By Ajit Jain
Toronto— Canadian Prime Minister Stephen Harper and his wife Laureen have extended their best wishes on the spring festival of Holi.
In a statement, they also told Canadians that the festival should serve as an “opportunity for all Canadians to reflect on the tremendous contributions of Canada’s dynamic (close to 400,000) Hindu community to building a peaceful, pluralistic and prosperous country, and to learn more about Hindu culture and traditions.”
Harper and other Canadian political leaders have been conveying their good wishes on Diwali and Baisakhi celebrations for years but now, interestingly, as the Indian Diaspora in Canada has exceeded 1.2-million and many religious and cultural festivities are becoming more visible, they are taking note of even the spring festival of Holi which should be pleasing for many people.
In Canada, the festival has been celebrated in Hindu temples and in some homes. You cannot, of course, start throwing colors on passersby in the streets to celebrate Holi, as it is done in parts of India.
“Originally celebrated as an agricultural festival in India hundreds of years ago to mark the end of winter and the beginning of spring, Holi brings together family and friends to celebrate peace and friendship, and look toward to new beginnings with optimism and joy,” said Harper.

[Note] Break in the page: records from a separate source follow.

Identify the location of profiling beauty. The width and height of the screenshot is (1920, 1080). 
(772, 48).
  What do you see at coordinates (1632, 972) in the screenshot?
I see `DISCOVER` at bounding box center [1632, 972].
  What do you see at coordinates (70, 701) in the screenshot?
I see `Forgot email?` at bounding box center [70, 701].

“Holi, also known as the Festival of Colors, is celebrated with many ancient festive traditions that include lighting of bonfires on the festival eve; singing, dancing and gift-giving; sharing of festive meals; and throwing bright-colored powder and water dyes onto one another to celebrate and welcome spring.”
“On behalf of all Canadians, I wish everyone celebrating a happy, fun-filled and colorful Holi,” said Harper.